**Teks yang Diberikan**
####################

Bagaimana Memperbaiki Iklim Investasi dan Meningkatkan Ekspor agar Pertumbuhan Ekonomi Tinggi Tidak Lagi Bersifat Nostalgia?

Semarang, Idola 92.6 FM – Persoalan ekonomi masih menjadi satu persoalan di antara berbagai persoalan bangsa yang mesti menjadi fokus pekerjaan rumah bagi pemerintah. Sebab, berbagai manuver dan terobosan kebijakan yang telah dibuat melalui paket kebijakan ekonomi berjilid-jilid—masih belum berdampak signifikan.

Saking beratnya persoalan ini, dalam sebuah kesempatan, Menteri PPN/ Kepala Badan Perencanaan Pembangunan Nasional (Bappenas) Bambang Brodjonegoro mengibaratkan bahwa pertumbuhan ekonomi tinggi tinggal nostalgia. Sebab, menurut catatan Bappenas, pertumbuhan ekonomi Indonesia terjebak pada kisaran 5% selama hampir dua dekade terakhir.

Rata-rata pertumbuhan ekonomi Indonesia dalam periode 2000-2018 hanya 5,3%. Berdasarkan diagnostik pertumbuhan ekonomi yang dilakukan oleh Bappnenas, asumsi makro pertumbuhan ekonomi 2020-2024 berkisar 5,4% – 6%.

####################

**Baris Data**
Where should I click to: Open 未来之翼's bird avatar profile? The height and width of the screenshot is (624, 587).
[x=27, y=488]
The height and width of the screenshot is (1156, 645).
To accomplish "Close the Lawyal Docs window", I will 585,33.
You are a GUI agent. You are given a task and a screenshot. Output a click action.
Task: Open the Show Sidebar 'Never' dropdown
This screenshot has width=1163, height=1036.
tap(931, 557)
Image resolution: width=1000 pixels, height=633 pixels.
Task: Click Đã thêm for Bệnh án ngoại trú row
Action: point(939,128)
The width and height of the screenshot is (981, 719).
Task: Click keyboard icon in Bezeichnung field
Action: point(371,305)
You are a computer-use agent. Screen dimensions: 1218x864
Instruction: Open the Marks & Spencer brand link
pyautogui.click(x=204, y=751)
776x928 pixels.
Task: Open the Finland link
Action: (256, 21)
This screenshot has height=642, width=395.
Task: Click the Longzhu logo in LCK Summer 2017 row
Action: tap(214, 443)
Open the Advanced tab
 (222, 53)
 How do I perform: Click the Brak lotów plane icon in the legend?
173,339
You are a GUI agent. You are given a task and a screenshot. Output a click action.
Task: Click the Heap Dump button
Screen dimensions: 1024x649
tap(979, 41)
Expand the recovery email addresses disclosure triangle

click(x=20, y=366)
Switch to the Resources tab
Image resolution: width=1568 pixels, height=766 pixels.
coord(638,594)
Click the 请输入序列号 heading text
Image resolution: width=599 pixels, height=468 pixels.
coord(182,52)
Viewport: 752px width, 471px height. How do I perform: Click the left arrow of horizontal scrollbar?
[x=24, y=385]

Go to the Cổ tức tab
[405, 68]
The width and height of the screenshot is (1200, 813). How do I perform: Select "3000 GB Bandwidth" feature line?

####################

**Tugas**
**1)** Tuliskan bagian artikel tentang pertumbuhan ekonomi Indonesia mulai dari "Saking beratnya persoalan" sampai dengan "dua dekade terakhir.", tanpa mengubah satu kata pun.
**2)** Lanjutkan artikel tentang pertumbuhan ekonomi Indonesia setelah kalimat terakhirnya.

**Jawaban Anda**
**1)**
Saking beratnya persoalan ini, dalam sebuah kesempatan, Menteri PPN/ Kepala Badan Perencanaan Pembangunan Nasional (Bappenas) Bambang Brodjonegoro mengibaratkan bahwa pertumbuhan ekonomi tinggi tinggal nostalgia. Sebab, menurut catatan Bappenas, pertumbuhan ekonomi Indonesia terjebak pada kisaran 5% selama hampir dua dekade terakhir.

**2)**
Pada periode 1980-1996, Indonesia pernah mengalami pertumbuhan ekonomi yang terbilang ideal. Bukan hanya angka pertumbuhan tinggi dengan rata-rata 6,4% namun faktor pendorong pertumbuhan pun berkualitas. Indonesia pada periode itu mulai berhenti mengandalkan komoditas minyak dan beralih mengandalkan penerimaan pajak dan memanfaatkan sumber daya alam lain seperti kayu dan hasil hutan. Selain itu, pertumbuhan ekonomi juga mengandalkan industri manufaktur padat karya seperti tekstil dan garmen, elektronik, alas kaki dan sebagainya.

Lantas, melihat begitu beratnya problem ekonomi, bagaimana memperbaiki iklim investasi dan meningkatkan ekspor agar pertumbuhan ekonomi tinggi tidak lagi bersifat nostalgia? Terobosan apa yang mesti terus digali dan dicari dalam upaya mengatasi problem ini?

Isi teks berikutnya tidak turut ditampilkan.